Kitobni o'qish: «Вся твоя ложь»

Shrift:

First published in English by Wildfire, an imprint of Headline Publishing Group.

© 2020 Harriet Tyce

© Чернец Е. А., перевод на русский язык, 2021

© Издание на русском языке, оформление. ООО Группа Компаний «РИПОЛ классик», 2021

* * *

Посвящается Саре Хъюз – моей лучшей подруге.

Я никогда не забуду тени для век от «Риммелъ»…


Часть 1

1

В первый раз в жизни я спала в комнате своей матери. Во всяком случае, насколько я себя помню, это действительно случилось впервые за всю мою жизнь. В комнате холодно. Моя рука лежит поверх одеяла, она совершенно замерзла – кожа холодная и липкая, пальцы заледенели. Я переворачиваюсь на другой бок, с головой закутываюсь в одеяло и пытаюсь согреться от тепла, исходящего от Робин. Она тихонько посапывает рядом. Еще несколько лет назад она говорила, что хотела бы иногда спать со мной в кровати, но тогда до этого так и не дошло. Но вот теперь промозглый холод этого старого дома сделал свое дело и заставил-таки Робин снова попроситься ко мне в постель.
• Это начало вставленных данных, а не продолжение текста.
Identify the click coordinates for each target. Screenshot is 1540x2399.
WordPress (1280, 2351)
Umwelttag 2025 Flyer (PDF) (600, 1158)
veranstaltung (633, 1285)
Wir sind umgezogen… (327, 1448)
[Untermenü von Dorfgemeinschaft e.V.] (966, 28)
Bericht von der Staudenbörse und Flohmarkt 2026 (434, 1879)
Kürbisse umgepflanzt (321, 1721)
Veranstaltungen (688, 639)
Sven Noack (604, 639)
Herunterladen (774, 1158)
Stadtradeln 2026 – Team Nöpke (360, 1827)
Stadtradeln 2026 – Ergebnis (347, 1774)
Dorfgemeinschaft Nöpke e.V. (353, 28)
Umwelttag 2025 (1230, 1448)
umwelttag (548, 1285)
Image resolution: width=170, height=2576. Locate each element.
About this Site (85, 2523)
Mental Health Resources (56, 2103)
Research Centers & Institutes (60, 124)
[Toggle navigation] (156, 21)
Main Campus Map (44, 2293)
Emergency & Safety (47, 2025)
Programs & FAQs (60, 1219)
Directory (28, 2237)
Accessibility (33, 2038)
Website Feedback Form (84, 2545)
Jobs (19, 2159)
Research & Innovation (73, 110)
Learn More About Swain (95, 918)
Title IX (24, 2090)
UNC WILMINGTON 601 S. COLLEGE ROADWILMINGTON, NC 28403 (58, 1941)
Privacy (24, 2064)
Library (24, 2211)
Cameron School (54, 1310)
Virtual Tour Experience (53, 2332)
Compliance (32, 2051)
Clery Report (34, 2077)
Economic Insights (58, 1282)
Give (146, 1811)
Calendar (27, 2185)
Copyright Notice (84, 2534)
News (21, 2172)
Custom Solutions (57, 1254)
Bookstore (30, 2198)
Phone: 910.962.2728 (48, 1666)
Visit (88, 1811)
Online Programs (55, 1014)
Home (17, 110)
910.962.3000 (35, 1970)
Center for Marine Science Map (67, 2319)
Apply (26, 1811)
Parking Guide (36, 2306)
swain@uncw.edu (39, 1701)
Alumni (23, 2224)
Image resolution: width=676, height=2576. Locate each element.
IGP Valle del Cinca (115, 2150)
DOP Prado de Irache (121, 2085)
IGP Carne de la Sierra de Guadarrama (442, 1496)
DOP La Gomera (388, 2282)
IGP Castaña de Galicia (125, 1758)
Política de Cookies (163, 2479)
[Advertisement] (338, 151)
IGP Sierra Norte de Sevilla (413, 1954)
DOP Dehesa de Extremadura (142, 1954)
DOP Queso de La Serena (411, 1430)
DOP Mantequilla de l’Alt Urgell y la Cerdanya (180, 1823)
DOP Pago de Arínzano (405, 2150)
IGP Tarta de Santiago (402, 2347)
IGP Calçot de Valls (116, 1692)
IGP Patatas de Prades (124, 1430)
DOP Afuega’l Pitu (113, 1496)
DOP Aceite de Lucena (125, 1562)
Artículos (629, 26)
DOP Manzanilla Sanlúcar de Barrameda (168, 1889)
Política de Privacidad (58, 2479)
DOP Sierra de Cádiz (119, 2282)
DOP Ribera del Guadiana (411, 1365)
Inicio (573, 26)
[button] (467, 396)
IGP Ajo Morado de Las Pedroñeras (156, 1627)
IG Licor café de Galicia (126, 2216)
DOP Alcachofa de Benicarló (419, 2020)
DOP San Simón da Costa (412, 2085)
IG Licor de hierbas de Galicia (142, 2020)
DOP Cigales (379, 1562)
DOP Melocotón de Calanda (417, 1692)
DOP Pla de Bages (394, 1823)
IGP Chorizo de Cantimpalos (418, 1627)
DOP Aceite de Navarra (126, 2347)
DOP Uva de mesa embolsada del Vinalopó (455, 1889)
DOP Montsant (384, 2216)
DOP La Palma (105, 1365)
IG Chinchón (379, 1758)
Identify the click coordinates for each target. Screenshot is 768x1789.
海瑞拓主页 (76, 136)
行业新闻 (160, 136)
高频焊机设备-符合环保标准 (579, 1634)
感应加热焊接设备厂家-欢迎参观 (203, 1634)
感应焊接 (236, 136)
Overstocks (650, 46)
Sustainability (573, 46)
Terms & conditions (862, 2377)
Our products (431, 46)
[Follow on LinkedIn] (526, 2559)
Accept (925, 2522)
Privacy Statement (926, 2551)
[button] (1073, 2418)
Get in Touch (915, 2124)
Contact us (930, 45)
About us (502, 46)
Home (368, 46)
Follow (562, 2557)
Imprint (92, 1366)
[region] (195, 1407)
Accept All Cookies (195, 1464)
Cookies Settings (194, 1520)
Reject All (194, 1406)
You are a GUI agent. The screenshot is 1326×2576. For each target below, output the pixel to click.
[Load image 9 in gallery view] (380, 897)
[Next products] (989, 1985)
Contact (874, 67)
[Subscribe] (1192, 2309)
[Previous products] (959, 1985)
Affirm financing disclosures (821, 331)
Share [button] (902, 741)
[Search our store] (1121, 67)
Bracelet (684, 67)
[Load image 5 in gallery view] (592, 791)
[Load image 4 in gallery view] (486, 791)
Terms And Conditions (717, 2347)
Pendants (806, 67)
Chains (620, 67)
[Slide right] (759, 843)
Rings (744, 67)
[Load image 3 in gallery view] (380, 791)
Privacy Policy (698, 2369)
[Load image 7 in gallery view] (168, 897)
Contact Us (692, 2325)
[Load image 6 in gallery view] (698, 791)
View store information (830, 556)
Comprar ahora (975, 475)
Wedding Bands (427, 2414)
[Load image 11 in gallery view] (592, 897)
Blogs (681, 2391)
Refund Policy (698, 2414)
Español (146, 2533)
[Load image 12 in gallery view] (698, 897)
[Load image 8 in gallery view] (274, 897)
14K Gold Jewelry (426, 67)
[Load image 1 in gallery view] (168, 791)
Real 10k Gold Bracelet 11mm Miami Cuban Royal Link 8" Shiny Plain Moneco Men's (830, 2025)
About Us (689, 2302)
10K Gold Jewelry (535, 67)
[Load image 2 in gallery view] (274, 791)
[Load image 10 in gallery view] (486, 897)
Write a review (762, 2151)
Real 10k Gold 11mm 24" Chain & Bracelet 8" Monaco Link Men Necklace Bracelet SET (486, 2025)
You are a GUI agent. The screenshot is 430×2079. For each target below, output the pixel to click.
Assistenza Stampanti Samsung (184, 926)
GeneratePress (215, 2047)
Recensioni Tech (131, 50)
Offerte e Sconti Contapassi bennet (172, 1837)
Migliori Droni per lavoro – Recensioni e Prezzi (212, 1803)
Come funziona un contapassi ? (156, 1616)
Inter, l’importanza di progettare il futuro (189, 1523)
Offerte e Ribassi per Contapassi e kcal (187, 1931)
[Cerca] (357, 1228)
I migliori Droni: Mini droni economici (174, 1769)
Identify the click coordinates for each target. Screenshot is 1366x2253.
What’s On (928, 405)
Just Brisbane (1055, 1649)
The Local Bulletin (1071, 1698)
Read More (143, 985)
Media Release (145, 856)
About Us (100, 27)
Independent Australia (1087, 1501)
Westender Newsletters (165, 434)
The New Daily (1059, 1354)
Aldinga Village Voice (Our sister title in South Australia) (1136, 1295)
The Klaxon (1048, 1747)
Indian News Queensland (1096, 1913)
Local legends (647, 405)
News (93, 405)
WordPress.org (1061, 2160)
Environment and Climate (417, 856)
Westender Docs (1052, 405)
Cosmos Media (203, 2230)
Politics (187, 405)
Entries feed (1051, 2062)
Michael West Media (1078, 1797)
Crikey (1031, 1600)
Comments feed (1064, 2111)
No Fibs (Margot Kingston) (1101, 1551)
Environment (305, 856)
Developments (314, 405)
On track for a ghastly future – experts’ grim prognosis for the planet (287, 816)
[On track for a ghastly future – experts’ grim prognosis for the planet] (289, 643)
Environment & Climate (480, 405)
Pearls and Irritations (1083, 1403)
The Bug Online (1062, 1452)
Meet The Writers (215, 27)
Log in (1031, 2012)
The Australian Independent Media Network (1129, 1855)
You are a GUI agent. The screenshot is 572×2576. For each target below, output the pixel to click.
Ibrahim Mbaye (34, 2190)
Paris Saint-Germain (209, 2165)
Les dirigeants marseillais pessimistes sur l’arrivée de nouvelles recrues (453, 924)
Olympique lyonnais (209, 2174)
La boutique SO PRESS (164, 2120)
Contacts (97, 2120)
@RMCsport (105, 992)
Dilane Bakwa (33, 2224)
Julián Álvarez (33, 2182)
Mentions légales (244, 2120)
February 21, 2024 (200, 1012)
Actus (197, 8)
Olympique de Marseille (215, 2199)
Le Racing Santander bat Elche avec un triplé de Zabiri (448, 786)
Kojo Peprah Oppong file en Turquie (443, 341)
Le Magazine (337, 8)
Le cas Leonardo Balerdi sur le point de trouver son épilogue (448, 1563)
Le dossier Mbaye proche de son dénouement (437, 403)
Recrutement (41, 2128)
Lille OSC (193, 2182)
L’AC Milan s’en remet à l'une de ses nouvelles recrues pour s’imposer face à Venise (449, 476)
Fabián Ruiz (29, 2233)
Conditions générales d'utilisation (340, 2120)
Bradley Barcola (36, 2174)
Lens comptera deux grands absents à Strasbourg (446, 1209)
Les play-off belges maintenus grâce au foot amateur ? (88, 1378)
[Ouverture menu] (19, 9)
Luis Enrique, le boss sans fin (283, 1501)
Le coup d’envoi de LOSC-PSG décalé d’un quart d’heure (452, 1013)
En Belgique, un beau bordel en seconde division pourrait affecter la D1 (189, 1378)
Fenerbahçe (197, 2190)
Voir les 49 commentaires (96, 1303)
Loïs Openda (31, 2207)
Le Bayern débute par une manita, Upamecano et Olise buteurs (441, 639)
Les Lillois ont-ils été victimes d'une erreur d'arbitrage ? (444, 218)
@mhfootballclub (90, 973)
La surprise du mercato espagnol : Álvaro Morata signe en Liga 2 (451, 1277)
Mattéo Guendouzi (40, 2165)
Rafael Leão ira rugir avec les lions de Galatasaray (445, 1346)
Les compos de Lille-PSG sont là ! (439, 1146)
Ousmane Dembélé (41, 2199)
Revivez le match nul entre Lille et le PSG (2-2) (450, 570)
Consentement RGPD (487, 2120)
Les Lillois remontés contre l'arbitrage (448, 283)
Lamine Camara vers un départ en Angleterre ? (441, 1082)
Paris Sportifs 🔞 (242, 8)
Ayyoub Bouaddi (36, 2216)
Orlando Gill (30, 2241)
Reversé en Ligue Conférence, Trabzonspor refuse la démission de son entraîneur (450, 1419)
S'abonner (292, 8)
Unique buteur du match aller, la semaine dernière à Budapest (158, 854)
В первый же вечер, когда мы только сюда приехали, она лишь на минутку зашла в приготовленную для нее комнату и моментально оттуда вышла.

– Здесь жутко холодно, – сказала она, – и еще мне не нравится та ужасная картина на стене.

– Я уберу ее, – спокойно ответила я.

И когда Робин попросилась спать со мной в одной кровати, я тоже не стала возражать. Мне хочется проводить с ней побольше времени, хочется постоянно ее видеть.

Одеяло оказалось слишком тонким. Прошлым вечером, чтобы хоть немного согреться, я положила пару наших пальто поверх одеяла, но они соскользнули на пол, пока мы спали. Я протягиваю руку, осторожно пытаясь их поднять и снова натянуть поверх одеяла, при этом стараюсь не потревожить Робин и дать ей поспать хотя бы еще несколько минут. Когда мы окончательно проснемся, в комнате будет очень холодно.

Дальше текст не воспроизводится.